Records shown below:

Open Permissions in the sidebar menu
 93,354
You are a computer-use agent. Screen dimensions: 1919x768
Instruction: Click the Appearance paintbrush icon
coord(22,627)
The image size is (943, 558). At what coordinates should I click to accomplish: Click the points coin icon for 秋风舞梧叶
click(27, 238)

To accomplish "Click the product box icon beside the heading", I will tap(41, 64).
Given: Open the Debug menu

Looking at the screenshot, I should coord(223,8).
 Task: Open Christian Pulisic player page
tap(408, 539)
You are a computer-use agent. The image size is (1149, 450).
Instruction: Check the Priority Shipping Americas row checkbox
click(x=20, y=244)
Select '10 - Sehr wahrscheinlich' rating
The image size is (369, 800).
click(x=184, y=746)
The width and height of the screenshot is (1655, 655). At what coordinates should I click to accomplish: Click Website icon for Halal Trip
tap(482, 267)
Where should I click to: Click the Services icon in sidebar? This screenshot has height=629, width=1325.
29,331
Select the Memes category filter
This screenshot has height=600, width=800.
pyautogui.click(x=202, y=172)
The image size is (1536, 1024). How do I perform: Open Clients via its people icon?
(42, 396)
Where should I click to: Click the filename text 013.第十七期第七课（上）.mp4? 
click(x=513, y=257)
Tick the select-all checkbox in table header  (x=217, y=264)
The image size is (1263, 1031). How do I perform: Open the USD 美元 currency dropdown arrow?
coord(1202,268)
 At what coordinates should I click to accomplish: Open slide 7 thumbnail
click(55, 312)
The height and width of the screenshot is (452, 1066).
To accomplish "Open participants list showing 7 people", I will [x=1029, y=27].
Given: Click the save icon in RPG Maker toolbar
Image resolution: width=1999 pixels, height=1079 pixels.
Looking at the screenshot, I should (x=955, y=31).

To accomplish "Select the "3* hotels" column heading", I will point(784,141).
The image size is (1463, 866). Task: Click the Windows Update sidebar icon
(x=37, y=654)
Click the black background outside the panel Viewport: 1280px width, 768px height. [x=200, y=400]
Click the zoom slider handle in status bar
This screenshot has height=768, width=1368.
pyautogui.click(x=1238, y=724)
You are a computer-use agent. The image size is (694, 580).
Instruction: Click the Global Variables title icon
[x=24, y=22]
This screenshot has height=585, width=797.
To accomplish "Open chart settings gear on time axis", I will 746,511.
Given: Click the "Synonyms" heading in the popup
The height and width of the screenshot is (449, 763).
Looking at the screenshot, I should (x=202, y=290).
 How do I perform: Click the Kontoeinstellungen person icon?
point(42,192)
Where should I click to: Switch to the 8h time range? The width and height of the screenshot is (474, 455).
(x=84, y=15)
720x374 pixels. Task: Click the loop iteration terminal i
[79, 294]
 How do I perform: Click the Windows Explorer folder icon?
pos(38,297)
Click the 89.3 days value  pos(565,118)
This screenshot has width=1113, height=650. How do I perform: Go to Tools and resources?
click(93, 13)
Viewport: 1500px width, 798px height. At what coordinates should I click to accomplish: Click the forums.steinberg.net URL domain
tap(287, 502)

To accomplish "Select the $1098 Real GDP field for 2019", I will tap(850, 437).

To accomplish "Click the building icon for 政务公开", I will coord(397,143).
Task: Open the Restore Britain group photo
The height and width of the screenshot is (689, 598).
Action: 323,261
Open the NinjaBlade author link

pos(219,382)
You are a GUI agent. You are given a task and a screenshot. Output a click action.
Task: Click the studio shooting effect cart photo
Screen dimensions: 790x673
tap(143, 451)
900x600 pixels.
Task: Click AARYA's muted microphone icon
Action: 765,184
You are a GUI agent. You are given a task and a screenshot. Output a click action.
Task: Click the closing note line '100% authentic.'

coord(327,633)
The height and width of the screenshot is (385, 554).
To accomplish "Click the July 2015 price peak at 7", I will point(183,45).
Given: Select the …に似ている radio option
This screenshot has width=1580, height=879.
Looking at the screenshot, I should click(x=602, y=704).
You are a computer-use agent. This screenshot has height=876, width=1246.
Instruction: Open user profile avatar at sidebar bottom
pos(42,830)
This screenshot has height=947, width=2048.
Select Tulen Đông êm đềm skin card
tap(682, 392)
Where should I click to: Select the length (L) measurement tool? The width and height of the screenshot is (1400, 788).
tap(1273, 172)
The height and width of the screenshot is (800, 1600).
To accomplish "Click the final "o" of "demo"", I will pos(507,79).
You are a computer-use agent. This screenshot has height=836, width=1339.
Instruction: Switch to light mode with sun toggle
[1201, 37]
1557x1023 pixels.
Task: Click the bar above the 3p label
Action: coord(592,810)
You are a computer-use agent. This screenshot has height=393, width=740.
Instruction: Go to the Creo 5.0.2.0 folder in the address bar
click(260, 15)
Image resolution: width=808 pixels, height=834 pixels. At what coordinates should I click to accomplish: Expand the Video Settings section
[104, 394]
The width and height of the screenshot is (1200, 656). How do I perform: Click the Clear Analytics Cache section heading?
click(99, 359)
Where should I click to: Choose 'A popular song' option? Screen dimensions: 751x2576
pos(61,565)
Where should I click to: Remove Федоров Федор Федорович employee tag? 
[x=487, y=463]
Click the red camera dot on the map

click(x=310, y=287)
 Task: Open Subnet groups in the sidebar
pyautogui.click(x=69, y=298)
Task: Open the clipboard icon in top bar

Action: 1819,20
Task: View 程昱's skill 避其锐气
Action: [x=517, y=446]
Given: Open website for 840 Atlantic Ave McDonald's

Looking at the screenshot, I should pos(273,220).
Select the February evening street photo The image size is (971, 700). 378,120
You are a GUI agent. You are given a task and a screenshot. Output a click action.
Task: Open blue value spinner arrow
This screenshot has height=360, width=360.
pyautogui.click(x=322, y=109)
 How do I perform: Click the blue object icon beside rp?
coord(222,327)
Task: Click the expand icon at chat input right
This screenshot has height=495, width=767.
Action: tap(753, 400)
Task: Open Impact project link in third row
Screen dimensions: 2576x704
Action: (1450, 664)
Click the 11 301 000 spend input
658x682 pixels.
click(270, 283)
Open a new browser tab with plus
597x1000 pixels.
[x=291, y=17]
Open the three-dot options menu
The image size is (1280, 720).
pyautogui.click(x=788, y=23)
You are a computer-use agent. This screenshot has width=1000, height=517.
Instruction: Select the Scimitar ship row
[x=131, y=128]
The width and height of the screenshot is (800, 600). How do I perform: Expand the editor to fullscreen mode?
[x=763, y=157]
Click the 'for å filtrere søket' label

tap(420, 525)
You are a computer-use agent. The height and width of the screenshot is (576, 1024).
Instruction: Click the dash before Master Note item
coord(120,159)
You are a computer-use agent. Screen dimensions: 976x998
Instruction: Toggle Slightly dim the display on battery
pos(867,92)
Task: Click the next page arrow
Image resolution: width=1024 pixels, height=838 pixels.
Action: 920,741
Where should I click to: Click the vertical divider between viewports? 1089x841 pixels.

End of Records shown.

> [Prompt]:
Above are the lines; repeat exactly the ones from the line containing "The height and width of the screenshot is (452, 1066)." down to the line containing "in the popup", both inclusive.

> [Output of the task]:
The height and width of the screenshot is (452, 1066).
To accomplish "Open participants list showing 7 people", I will [x=1029, y=27].
Given: Click the save icon in RPG Maker toolbar
Image resolution: width=1999 pixels, height=1079 pixels.
Looking at the screenshot, I should (x=955, y=31).

To accomplish "Select the "3* hotels" column heading", I will point(784,141).
The image size is (1463, 866). Task: Click the Windows Update sidebar icon
(x=37, y=654)
Click the black background outside the panel Viewport: 1280px width, 768px height. [x=200, y=400]
Click the zoom slider handle in status bar
This screenshot has height=768, width=1368.
pyautogui.click(x=1238, y=724)
You are a computer-use agent. The image size is (694, 580).
Instruction: Click the Global Variables title icon
[x=24, y=22]
This screenshot has height=585, width=797.
To accomplish "Open chart settings gear on time axis", I will 746,511.
Given: Click the "Synonyms" heading in the popup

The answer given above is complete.